Оба пустовали.
Команды, которые спецназовец прокричал в портативный мегафон, не принесли результатов. Самолет оставался безответен: ни проблеска света, ни малейшего движения, ничего…
Два офицера спецподразделения, одетые в кевларовую броню, сошли с рулежной дорожки, чтобы посовещаться. Они внимательно рассмотрели схему самолета. Пассажиры сидели в нем по десять в ряд: три кресла у одного борта, три – у другого, четыре – в центральной части. В самолете было тесно, поэтому спецназовцы, готовясь к ближнему бою, сменили пистолеты-пулеметы «хеклер-кох» на более компактные пистолеты «Глок-17». Они прицепили к поясу баллончики со слезоточивым газом, пластиковые наручники и патронные сумки с дополнительными обоймами, надели шлемы, снабженные противогазными масками, радиопередатчиками и приборами ночного видения, а поверх шлемов прикрепили крохотные – размером с ватную палочку – видеокамеры с инфракрасными объективами.

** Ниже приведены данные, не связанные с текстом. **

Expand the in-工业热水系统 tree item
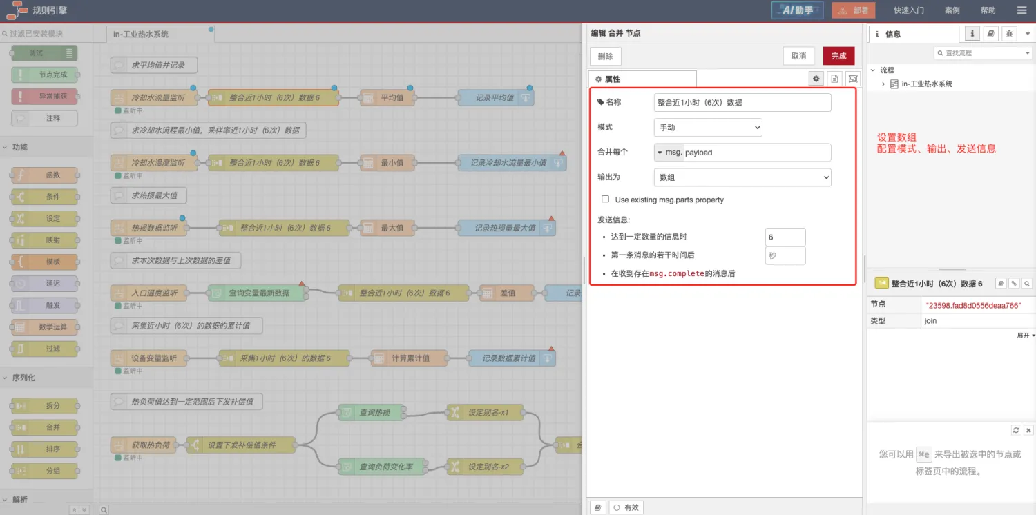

По выдвижной лестнице офицеры поднялись на крыло, подошли к люку и распластались на обшивке по обе его стороны. Один спецназовец ногой втолкнул дверь – повернувшись на шарнире, она отъехала к внутренней стене, – после чего кубарем вкатился в самолет и замер на корточках у перегородки салона. Его партнер нырнул в люк следом.
Из мегафона раздалось предупреждение:
«Всем, кто находится на борту „Реджис семьсот пятьдесят три“. К вам обращаются представители Портового управления Нью-Йорка. Мы входим в самолет. Ради вашей безопасности, пожалуйста, оставайтесь на местах. Руки, сплетя пальцы, положите на голову».
Спецназовец, вошедший первым, вжался спиной в перегородку и прислушался. Его маска заглушала звуки, превращая их в неясный шум, словно он находился под стеклянным колпаком. Никакого движения офицер не улавливал. Он опустил на глаза прибор ночного видения, и внутренности самолета окрасились в горохово-зеленый цвет. Спецназовец кивнул напарнику, снял «глок» с предохранителя и на счет «три» вошел в салон.
В самолете
Уорт-стрит, Чайна-таун
Эфраим Гудвезер не мог сказать, донеслась сирена с улицы – иначе говоря, была реальной – или из «стрелялки», в которую он играл со своим сыном Заком.
– Почему ты все время меня убиваешь? – воскликнул Эф.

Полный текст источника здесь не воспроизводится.